Texto de origen:
La decisión de la Corte de Apelaciones de Coyhaique de otorgar libertad condicional a Mauricio Ortega, agresor de Nabila Rifo, nos vuelve a interpelar como país. No solo por el horror de los hechos, sino por lo que esta resolución representa: la persistencia de un sistema judicial que no comprende la naturaleza de la violencia hacia las mujeres.
Ortega fue condenado en 2017 a 18 años de cárcel por lesiones gravísimas, violencia intrafamiliar y violación de morada. Tras cumplir apenas nueve años de encierro, fue liberado gracias a su “conducta intachable” dentro del penal. Gendarmería había emitido un informe desfavorable, pero ese documento —como tantas veces— no era vinculante. Bastó que un tribunal valorara su “buen comportamiento” para dejarlo en libertad.
Y aquí está el corazón del problema: ¿qué significa “buena conducta” en una cárcel de hombres?¿Acaso el no pelear con otros presos, el seguir órdenes, el cumplir rutinas carcelarias, demuestra arrepentimiento, conciencia del daño, reparación moral?
La cárcel es un espacio masculinizado, jerárquico, donde la sumisión se mide con otros parámetros. No se trata de “portarse bien con otros hombres”, sino de comprender el daño ejercido contra una mujer y el riesgo que su libertad implica para ella.
Los beneficios carcelarios fueron pensados para delitos comunes, donde cabe la idea de reinserción: robos, fraudes, delitos contra la propiedad. Pero cuando se trata de crímenes de poder, dominación y sometimiento, como los femicidios o las violaciones, esos criterios pierden sentido. Porque en estos delitos no hay solo una falta legal: hay una estructura machista que legitima la violencia y una cultura judicial que todavía la minimiza.

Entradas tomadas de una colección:
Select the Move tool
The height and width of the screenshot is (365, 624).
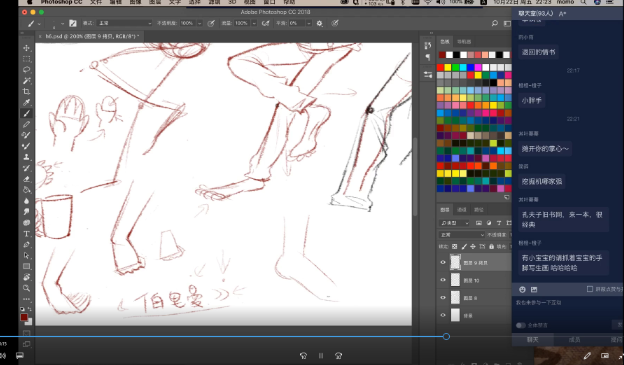click(27, 48)
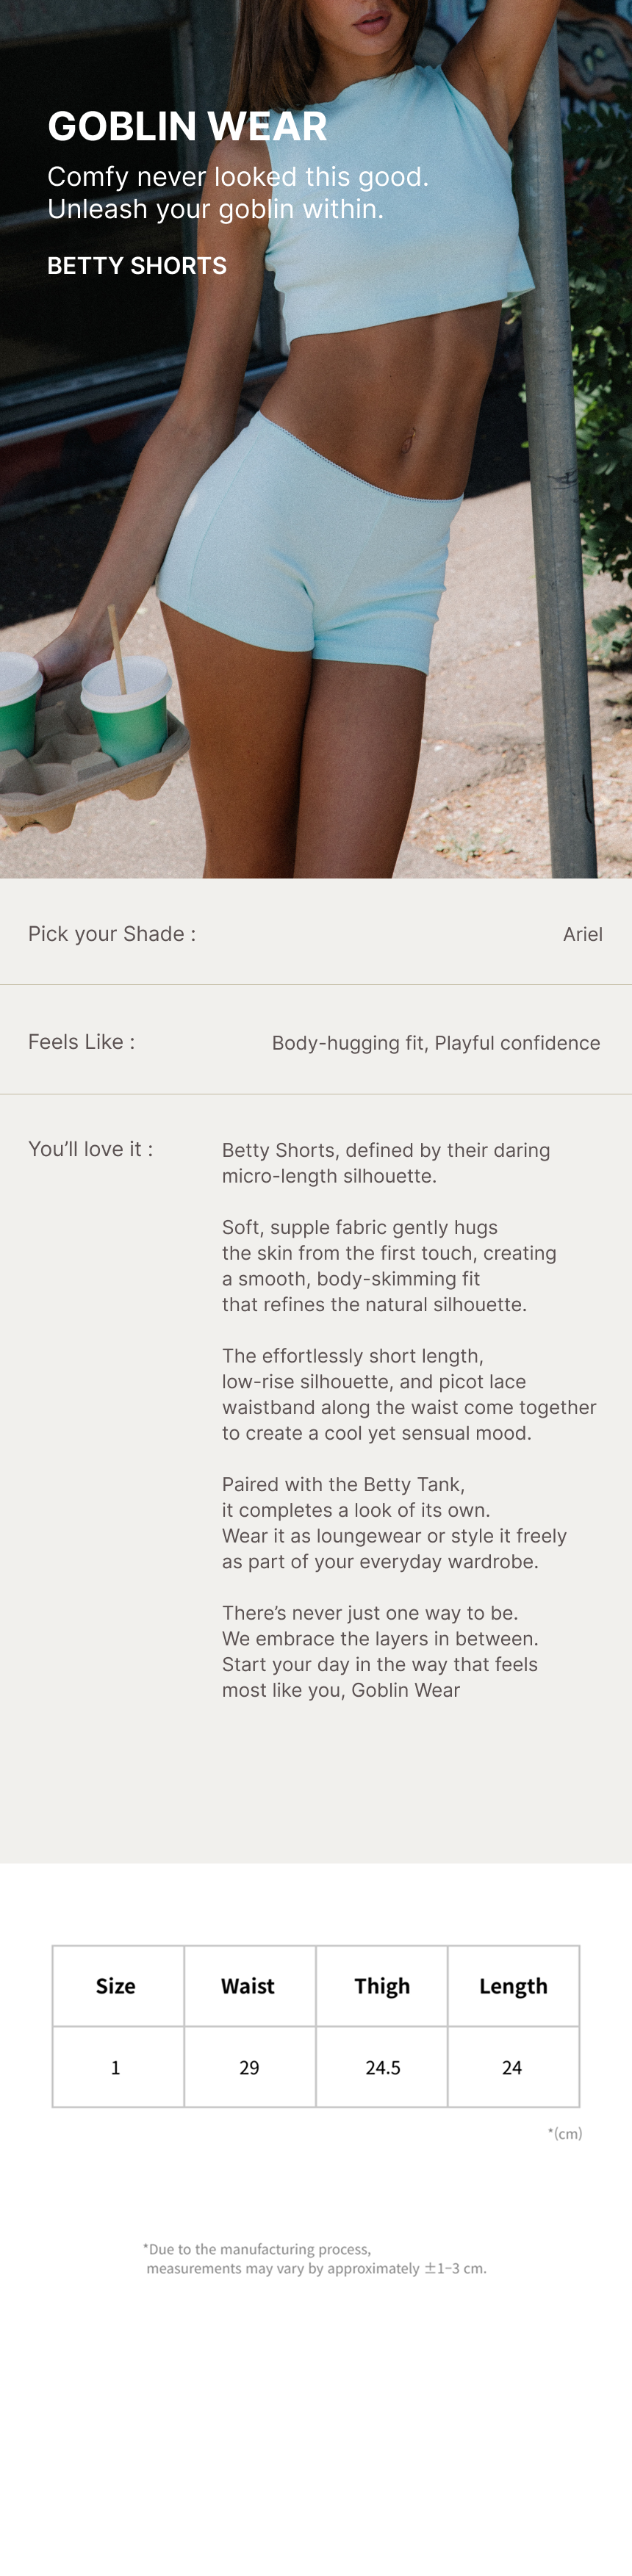Click the 24.5 thigh measurement cell
The width and height of the screenshot is (632, 2576).
[382, 2067]
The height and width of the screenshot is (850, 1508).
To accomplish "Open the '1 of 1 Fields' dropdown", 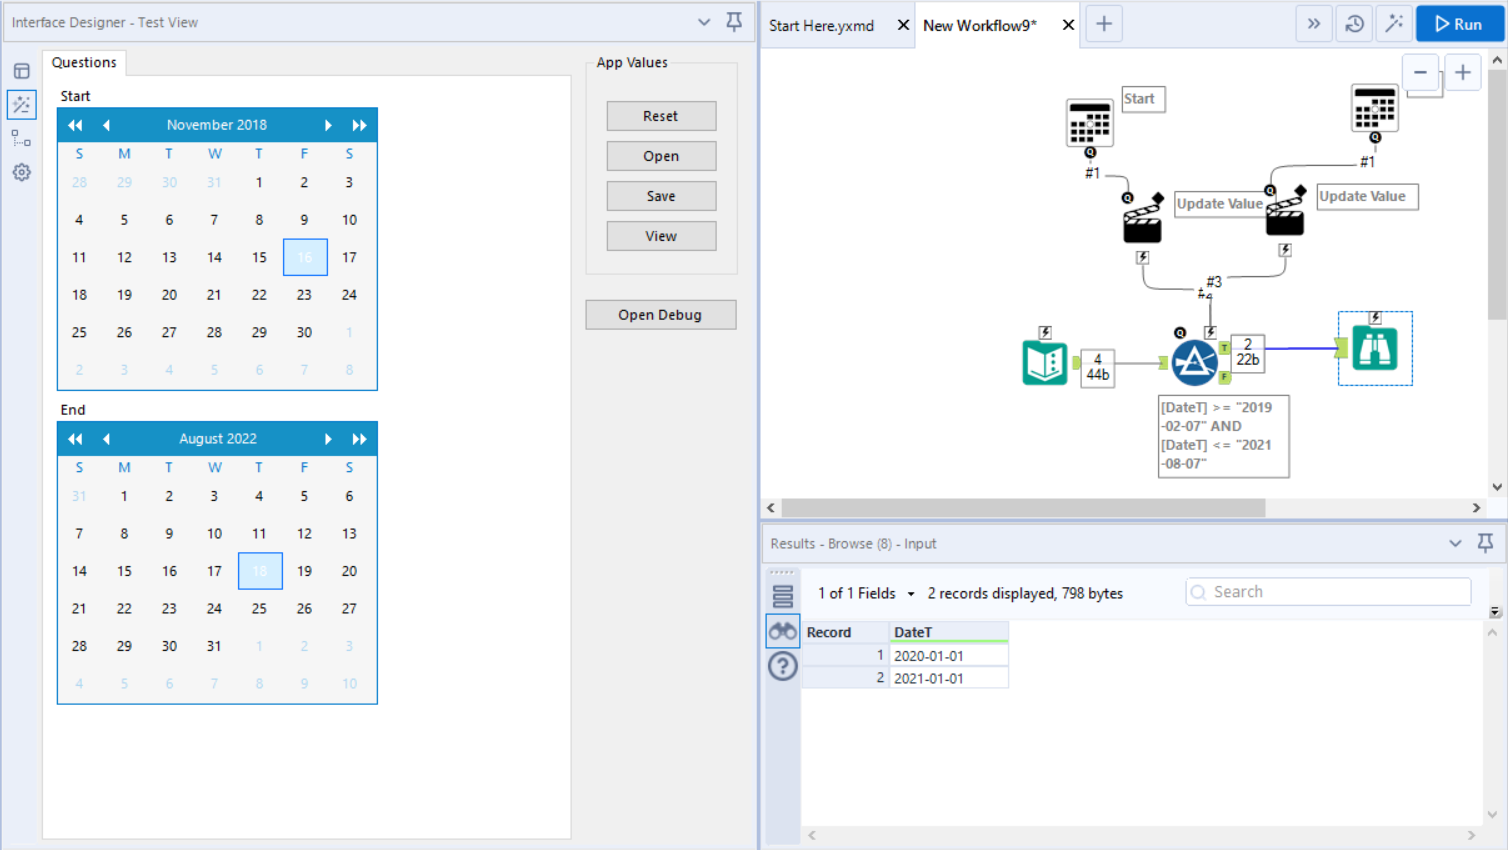I will tap(864, 593).
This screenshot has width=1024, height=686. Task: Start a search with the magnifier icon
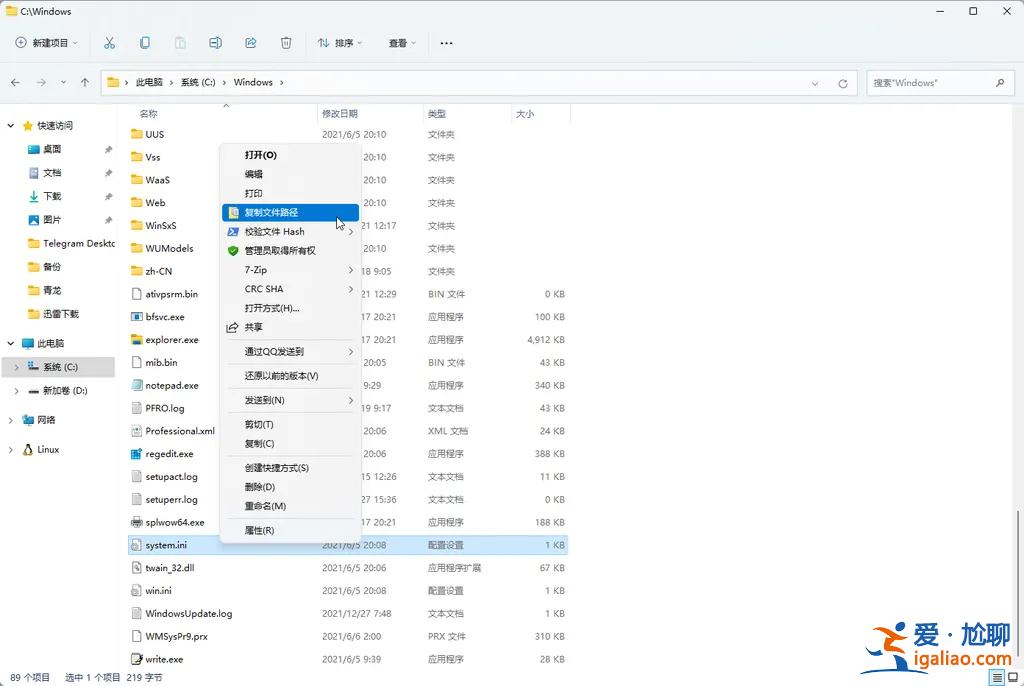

Conjunto de tareas:
**A.** Traduce al inglés esta oración del texto sobre Mauricio Ortega: "La cárcel es un espacio masculinizado, jerárquico, donde la sumisión se mide con otros parámetros."
**B.** Enumera todos los delitos por los que Ortega fue condenado en 2017, según el texto sobre Mauricio Ortega.
**C.** Responde estas preguntas con datos del texto sobre Mauricio Ortega:
(i) ¿Qué tribunal otorgó la libertad condicional?
(ii) ¿Cuántos años de encierro cumplió Ortega antes de ser liberado?
(iii) ¿Qué institución había emitido un informe desfavorable?
No hace falta usar este material.

Respuestas:
**A.** Prison is a masculinized, hierarchical space, where submission is measured by other standards.

**B.** Lesiones gravísimas, violencia intrafamiliar y violación de morada.

**C.**
(i) La Corte de Apelaciones de Coyhaique.
(ii) Nueve años.
(iii) Gendarmería.